» **SUPPLIED RECORDS**

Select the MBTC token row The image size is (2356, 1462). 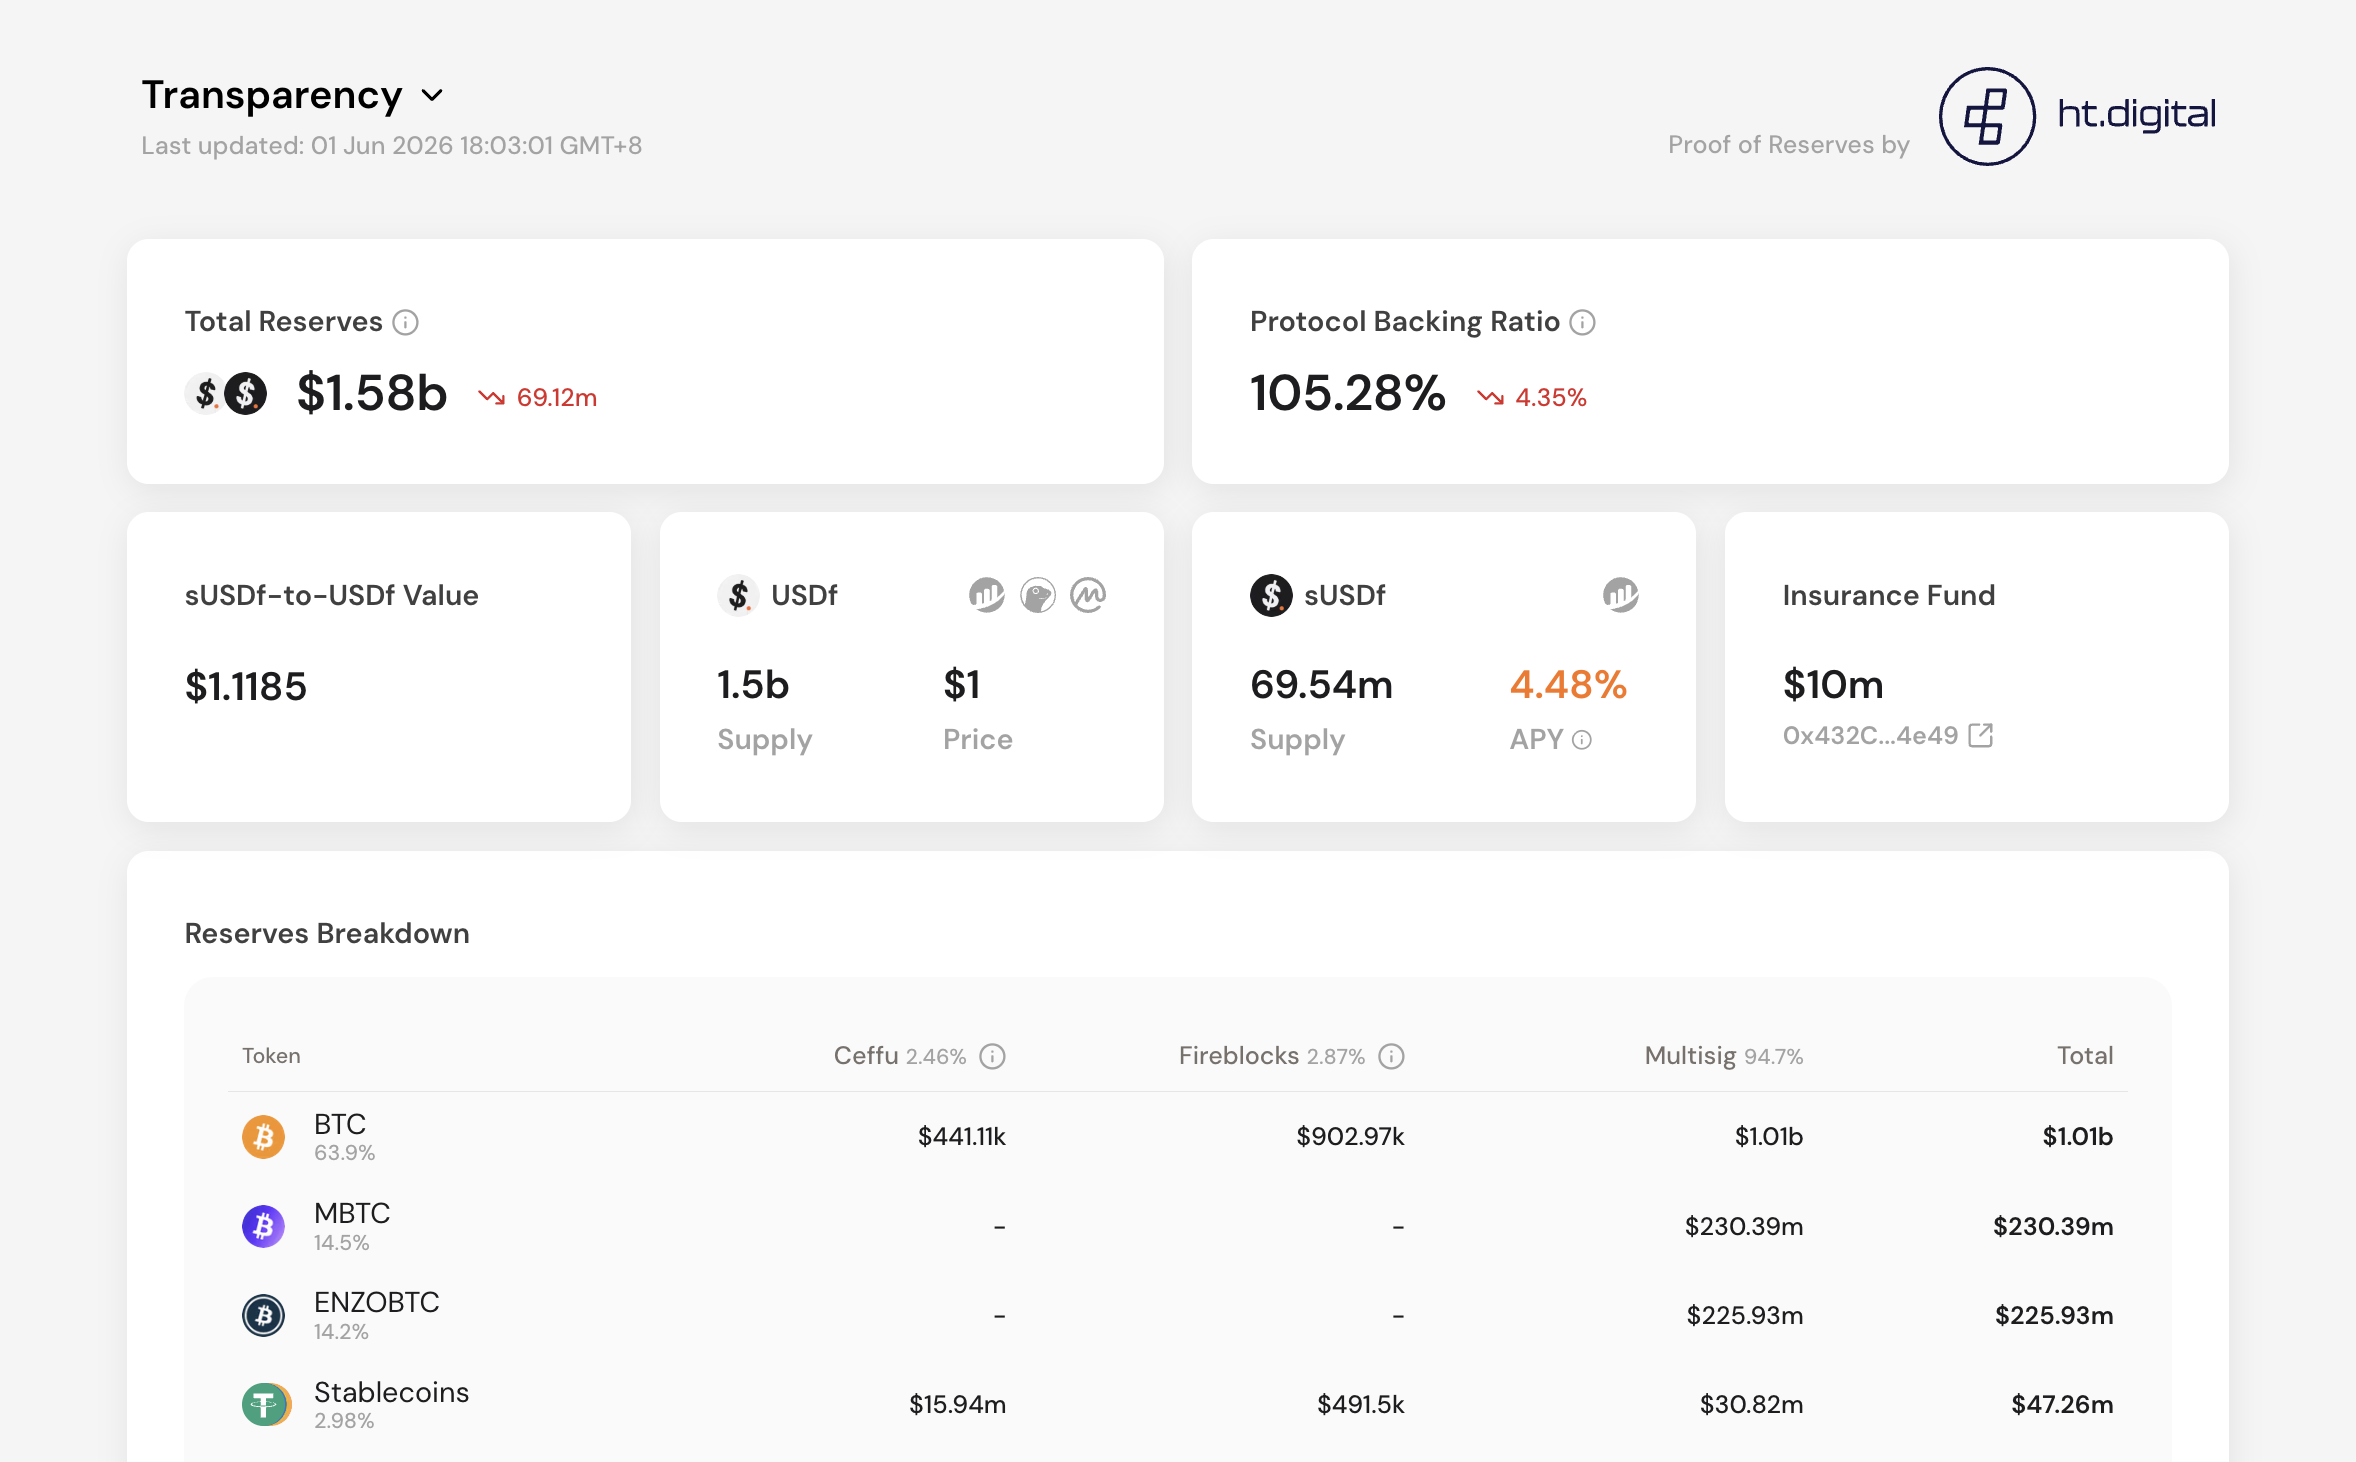(x=1177, y=1226)
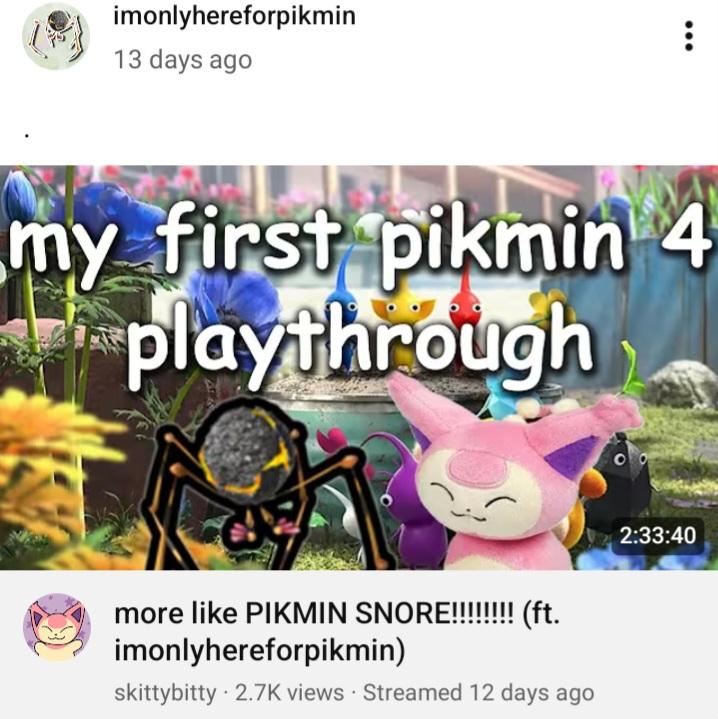Click the skittybitty channel name below title
The image size is (718, 719).
(x=165, y=692)
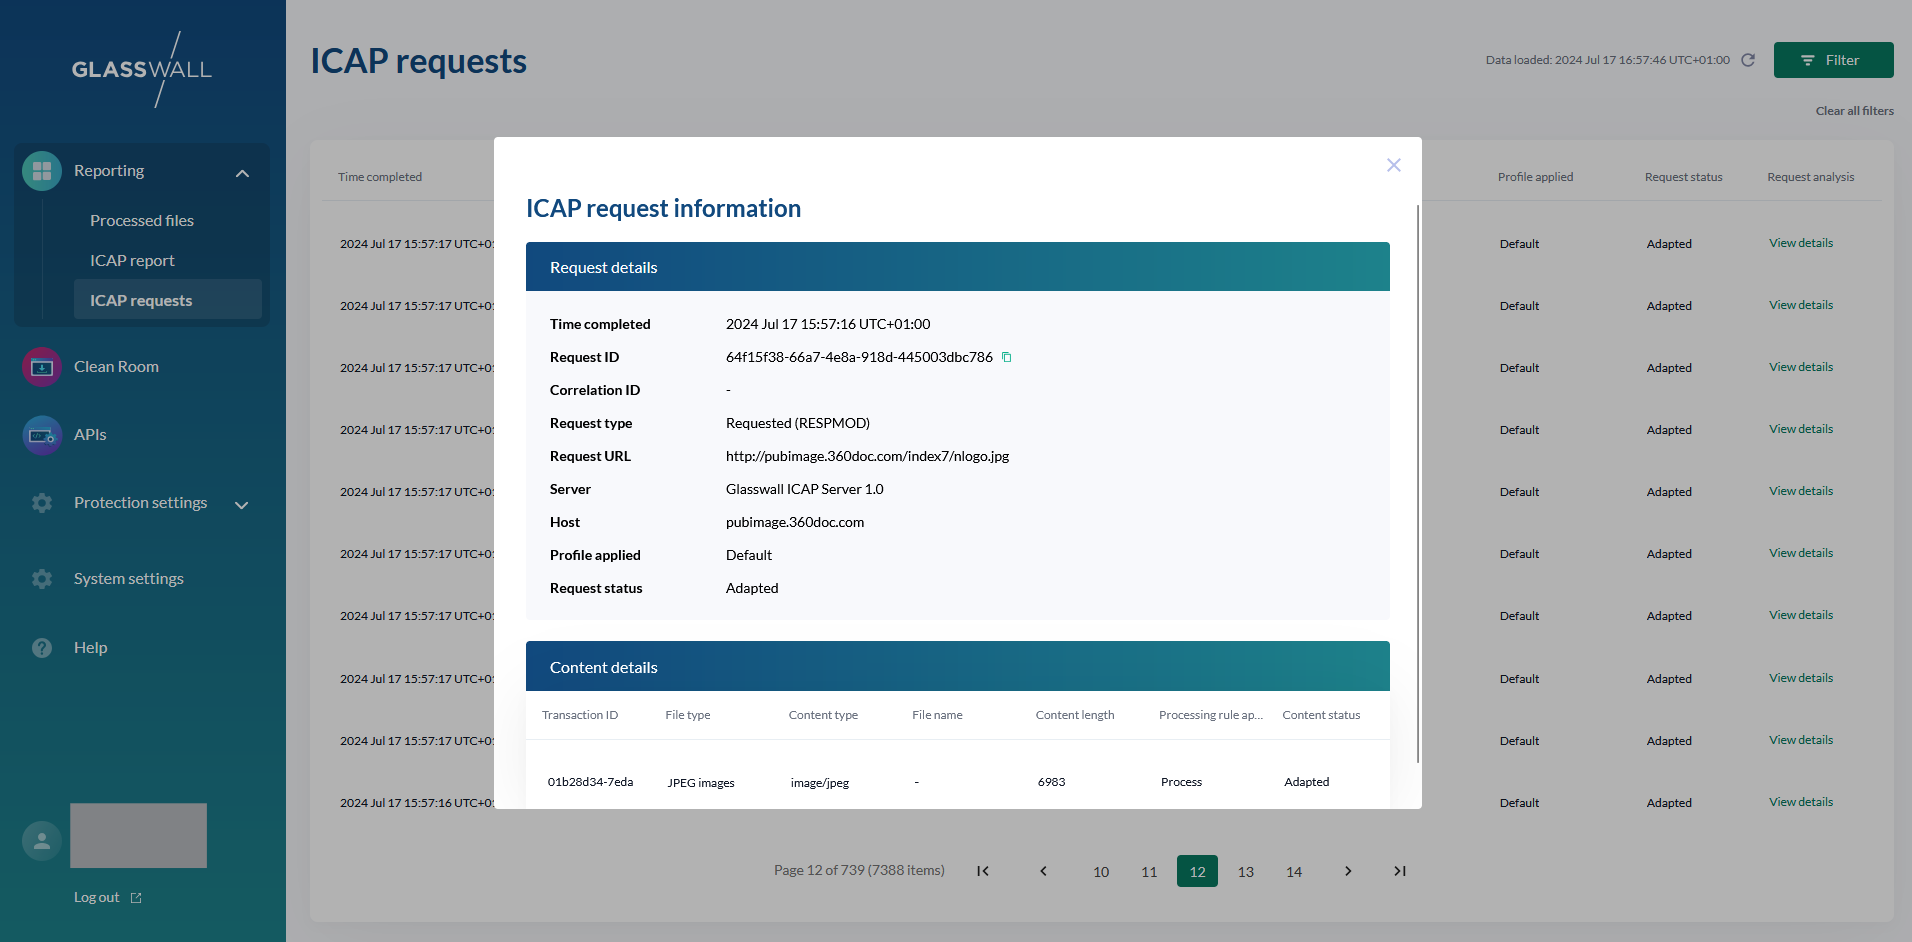The image size is (1912, 942).
Task: Click the Reporting dashboard icon
Action: click(42, 171)
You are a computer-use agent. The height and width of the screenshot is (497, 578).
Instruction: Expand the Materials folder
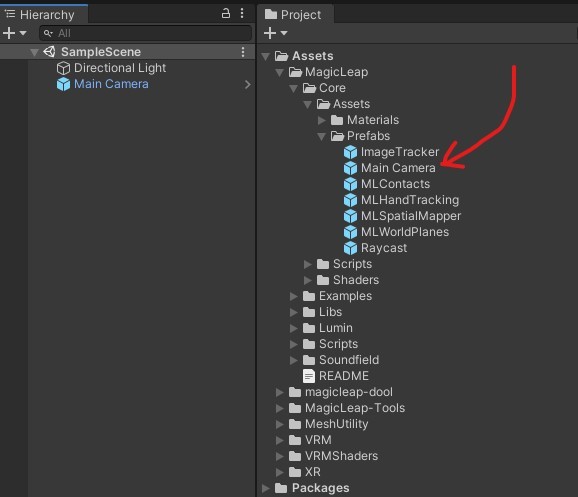321,120
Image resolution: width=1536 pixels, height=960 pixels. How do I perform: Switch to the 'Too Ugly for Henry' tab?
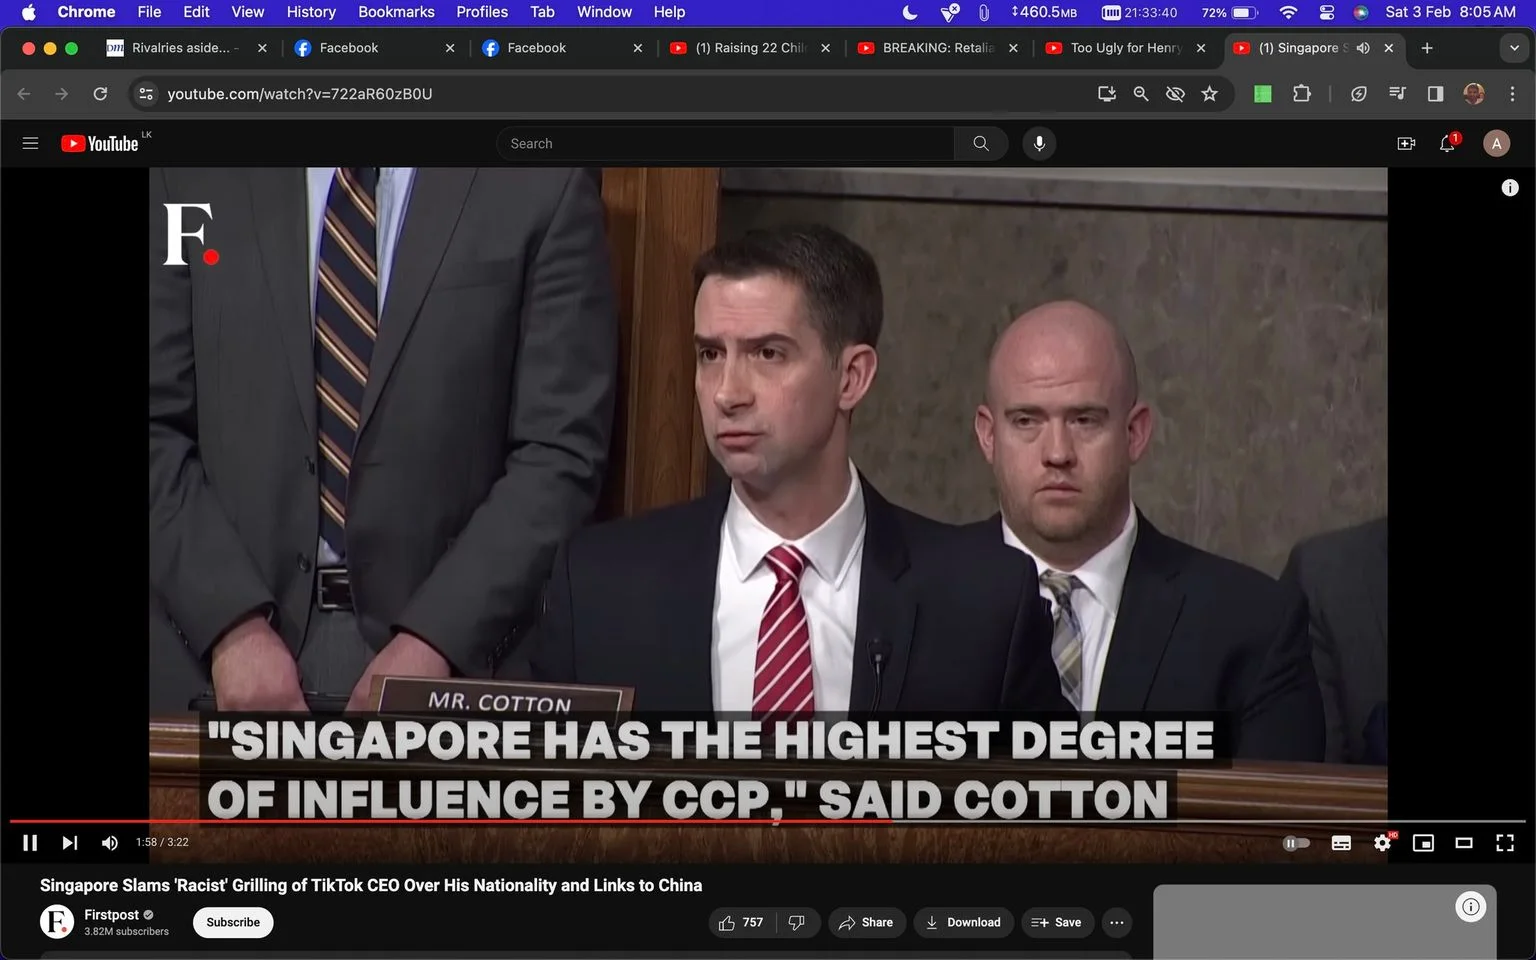point(1125,48)
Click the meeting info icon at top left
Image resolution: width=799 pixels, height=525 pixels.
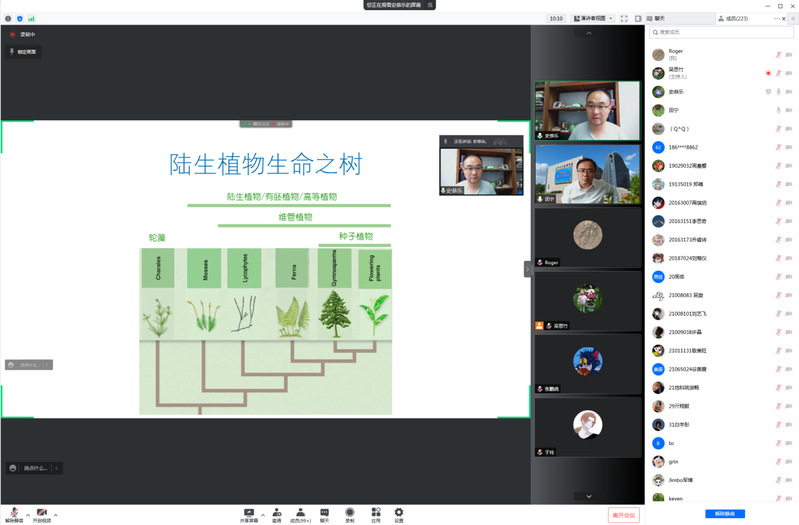[x=7, y=18]
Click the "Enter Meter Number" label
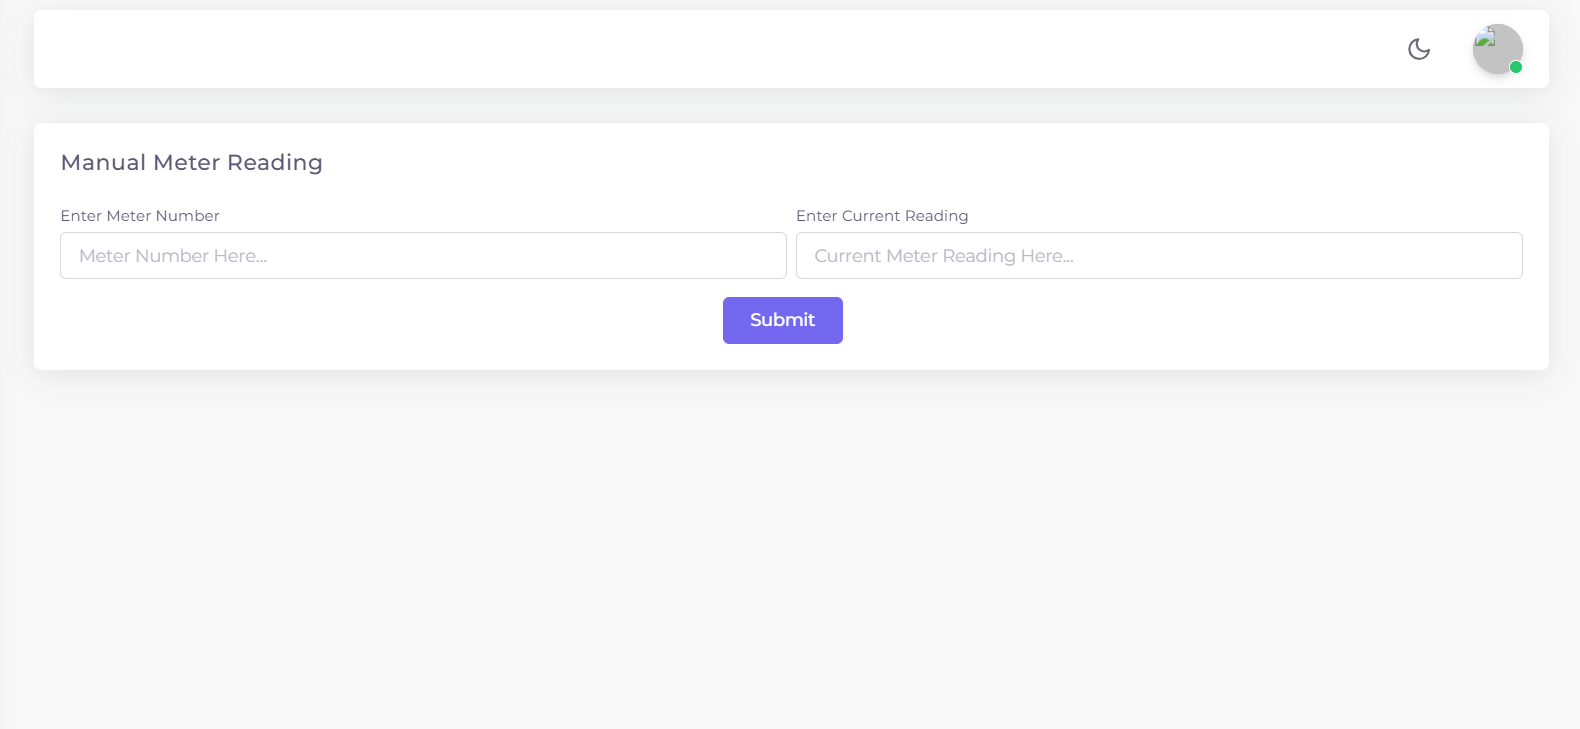This screenshot has width=1580, height=729. (140, 216)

» **WHAT IS REQUIRED**
Starting with the line that contains "You are a computer-use", copy every line word for word through the end of the listing above, but leave out the pictures.

» **RESPONSE**
You are a computer-use agent. The height and width of the screenshot is (497, 578).
Instruction: Expand the Materials folder
321,120
Image resolution: width=1536 pixels, height=960 pixels. How do I perform: Switch to the 'Too Ugly for Henry' tab?
point(1125,48)
Click the meeting info icon at top left
Image resolution: width=799 pixels, height=525 pixels.
[x=7, y=18]
Click the "Enter Meter Number" label
This screenshot has width=1580, height=729. (140, 216)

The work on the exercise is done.